== Source data ==

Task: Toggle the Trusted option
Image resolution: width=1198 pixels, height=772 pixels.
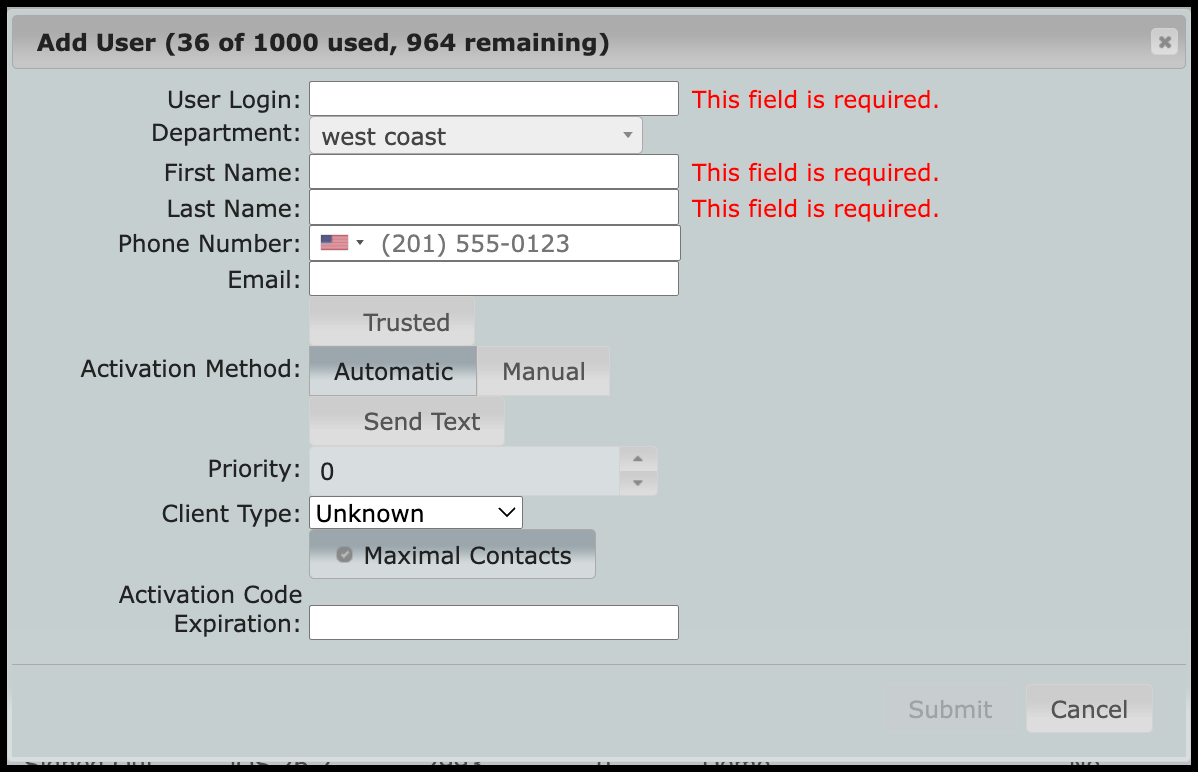Action: click(392, 323)
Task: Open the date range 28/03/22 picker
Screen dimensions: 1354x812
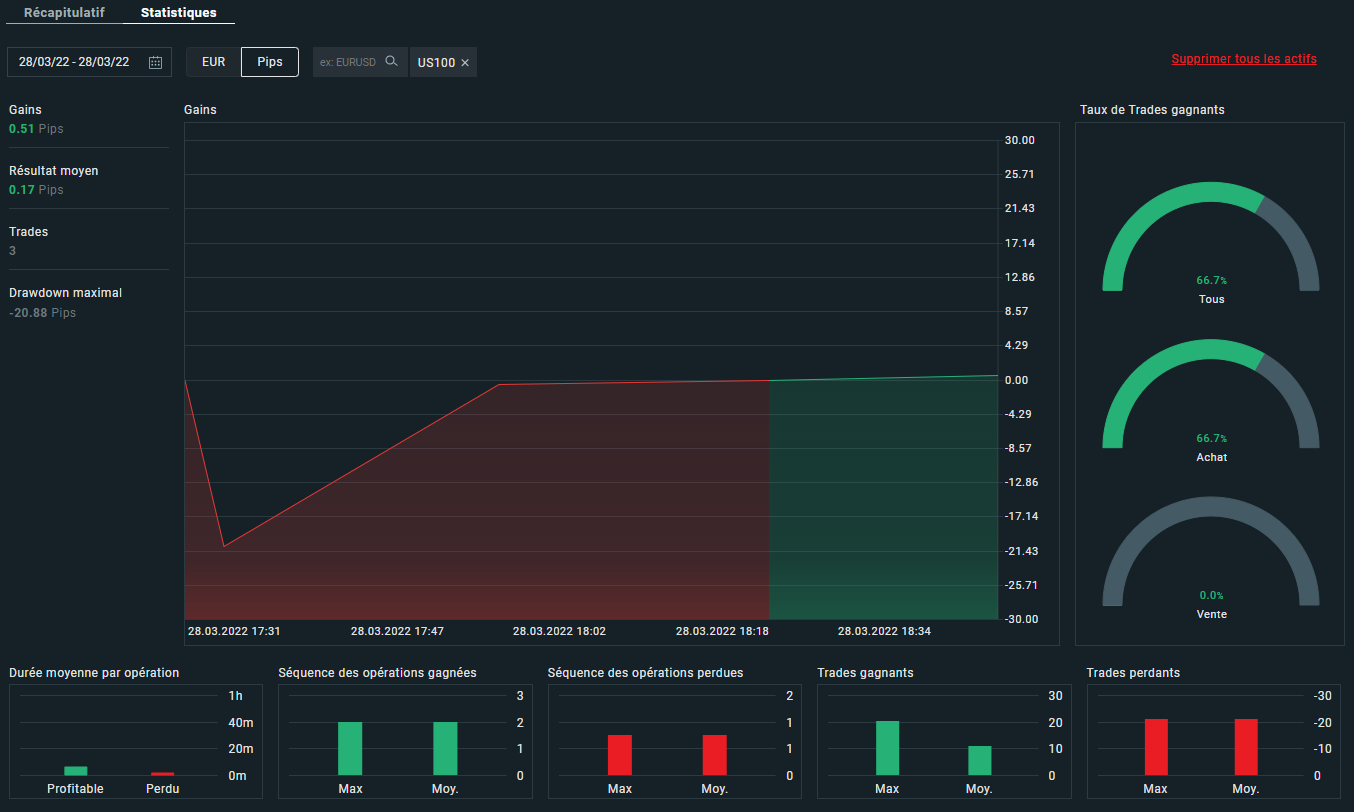Action: coord(75,62)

===

Directions: Word for word, restate the lines from the line with "Task: Open the date range 28/03/22 picker" through the last line of the entries, and nothing beyond them. Omit pictures.

Task solution:
Task: Open the date range 28/03/22 picker
Screen dimensions: 1354x812
Action: coord(75,62)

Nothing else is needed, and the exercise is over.